After years of staring at renderings and blue prints and imagining what the new sports complex in Wiregrass Ranch will actually look like, general manager and RADD Sports CEO Richard Blalock’s vision is now coming into focus.
The Wiregrass Ranch Sports Campus of Pasco County is no longer just a large patch of cleared land, it has gone vertical, and the current schedule is looking towards a July 10, 2020, completion.
After three failed efforts since 2001 to build an athletic complex on the property located northeast of the Shops at Wiregrass and two miles east of Bruce B. Downs (BBD) Blvd., off S.R. 56, the 98,000-sq.-ft. indoor gymnasium is on its way.
Blalock, however, is not letting his excitement get the best of him. While the $45-million facility — which will share a campus with a full-service, Marriott-branded, 120-room Residence Inn hotel featuring a rooftop bar — is a big part of transforming the Wesley Chapel area — and Pasco County — into even more of a sports tourism hotbed, he intends to proceed slowly out of the gate.
“We’ve got people lined up that want to sign a contract now,” says Blalock.
He is proceeding, though, like a quarterback with plenty of time on the clock. It’s not that he doubts the projection. But, he’s leery of Florida’s cranky wet weather that often slows down construction, most recently during Hurricane Dorian’s trip through the Atlantic.
“We had to take all of the cranes down,” says Jannah Nager, who was recently hired as RADD Sports’ director of marketing after working for more than four years as the marketing and events coordinator at the Pasco Education Foundation. She is the wife of Neighborhood News publisher Gary Nager.
With more bad weather lurking, it may not be the last time the cranes and other equipment have to be removed from the site for safety reasons.
“Everybody is beating us up, ‘When are you going to start booking events?,’” Blalock says. “But, I will not start booking events until after this hurricane season. Once the roof is on, or the side panels, I’ll be more comfortable.”
Blalock says a new facility in North Carolina jumped the gun on its opening and, thanks to Hurricane Dorian, had to postpone that opening.
“That’s the last thing we can afford to have happen here,” he says.
By October of 2020, Blalock says, he hopes to have events ready to go at the new facility, which broke ground in June of 2018. He hopes to book at least 25 events in the first 12 months the sports facility is running. Nager’s job is to help spread the word in the community while marketing the facility to sponsors.
“Jannah knows the community, she knows the people, she knows the ins and out, and she knows the politicians,” said Blalock. “We need somebody that knows community and is popular in the community. That makes our job so much easier.”
The primary sports at the new complex will be basketball and volleyball, and cheerleading is expected to be the third core sport at the facility, which can run eight basketball courts or 16 volleyball courts at any one time.
There also is room for multiple mats for wrestling and judo tournaments, with gymnastics also a possibility. Blalock said he even has been contacted by a youth soccer team in the United Kingdom that is interested in training for a few weeks at the new facility, which will have two outdoor soccer fields and plenty of room to train inside if the weather turns bad.

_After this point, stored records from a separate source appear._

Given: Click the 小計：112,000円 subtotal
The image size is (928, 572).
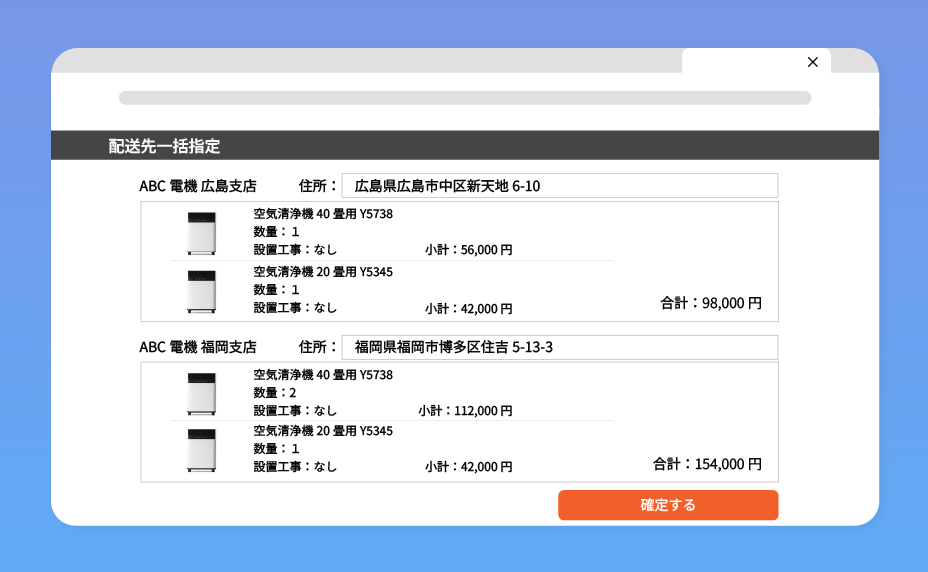Looking at the screenshot, I should pyautogui.click(x=465, y=411).
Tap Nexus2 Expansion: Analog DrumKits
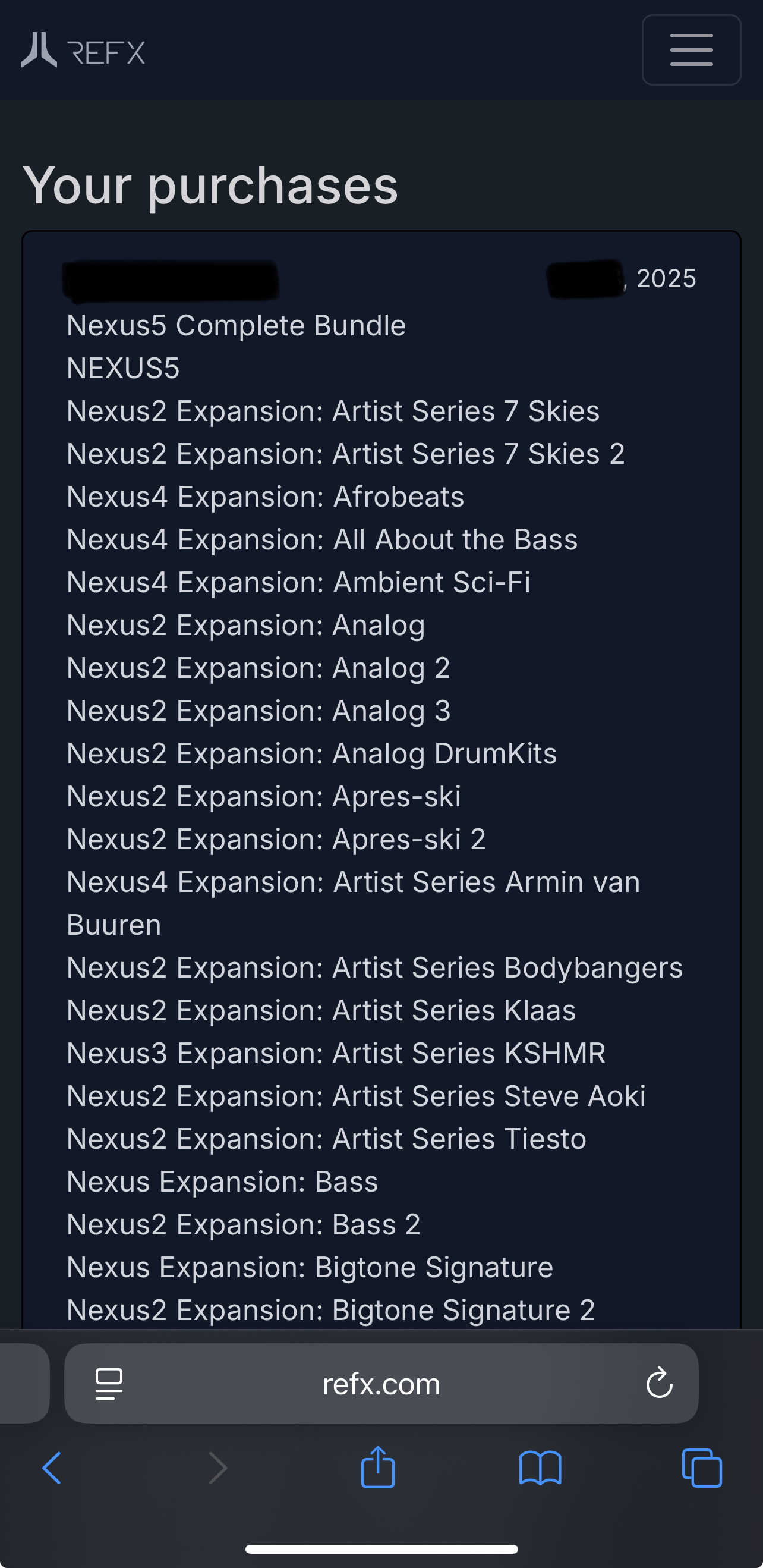The width and height of the screenshot is (763, 1568). point(311,753)
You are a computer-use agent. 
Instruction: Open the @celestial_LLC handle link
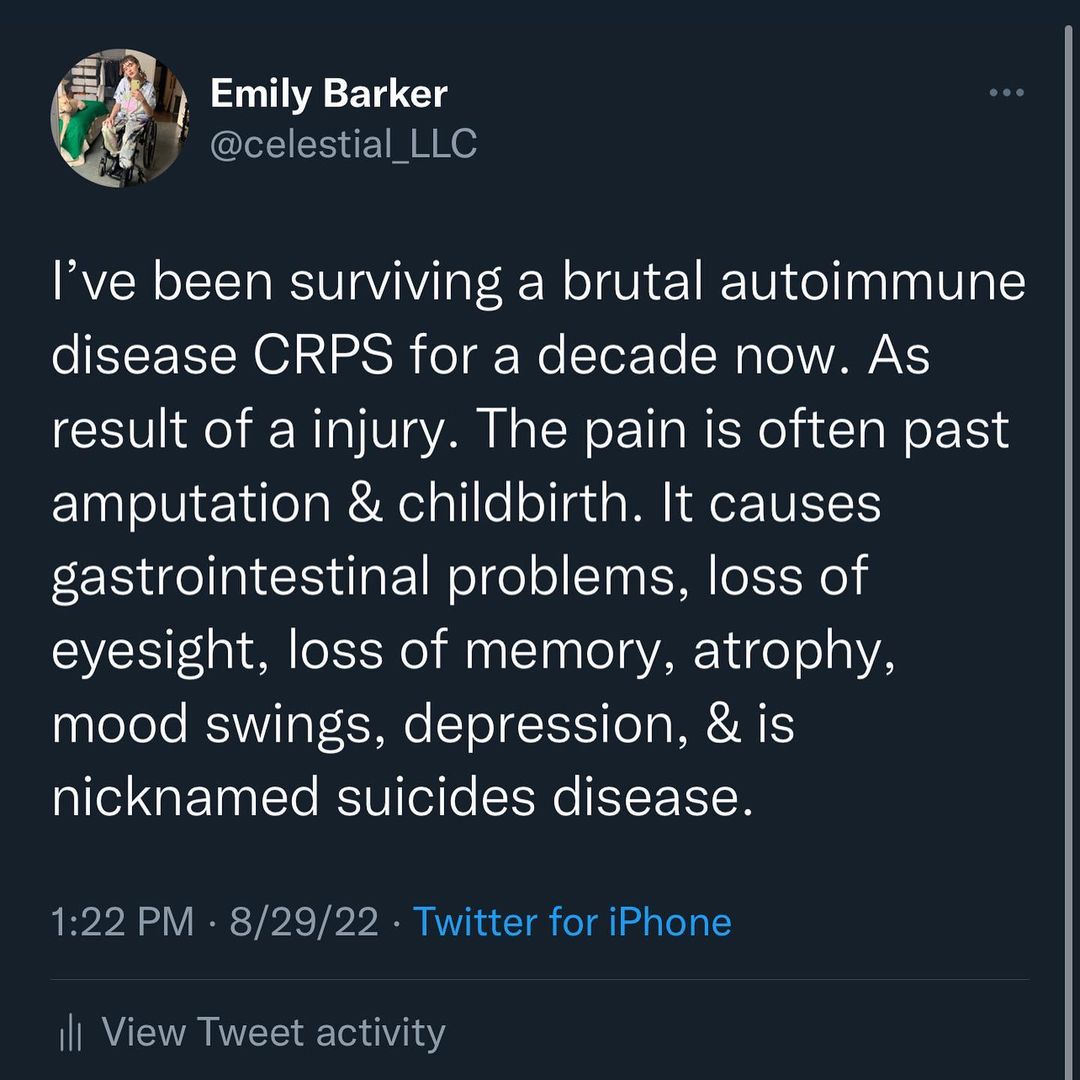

Local Use During The Week!
Weekend sports tournaments, however, will be just part of the big picture at the new facility.
Blalock says there will be plenty of sports programming for local athletes to participate in, too. He says there will be a three-tier system for each of its three core sports — Academy, Competitive and Development — which will allow opportunities for all level of athletes starting at the age of 9 and going all the way through high school
The Academy will be for training elite athletes for travel teams, but will also include an educational component and require participants to maintain a certain grade-point-average. He says the sports will be programmed to not interfere with the local high school seasons.
“The ultimate goal is to change the culture of how these kids are trained,” Blalock says, adding that it is well-documented that youth sports are susceptible to being overrun by overzealous coaches and parents, as well as entitled athletes.
The Competitive program also will be in-house, with three days a week of practices and games — and the chance for advancement to the Academy level, Blalock says.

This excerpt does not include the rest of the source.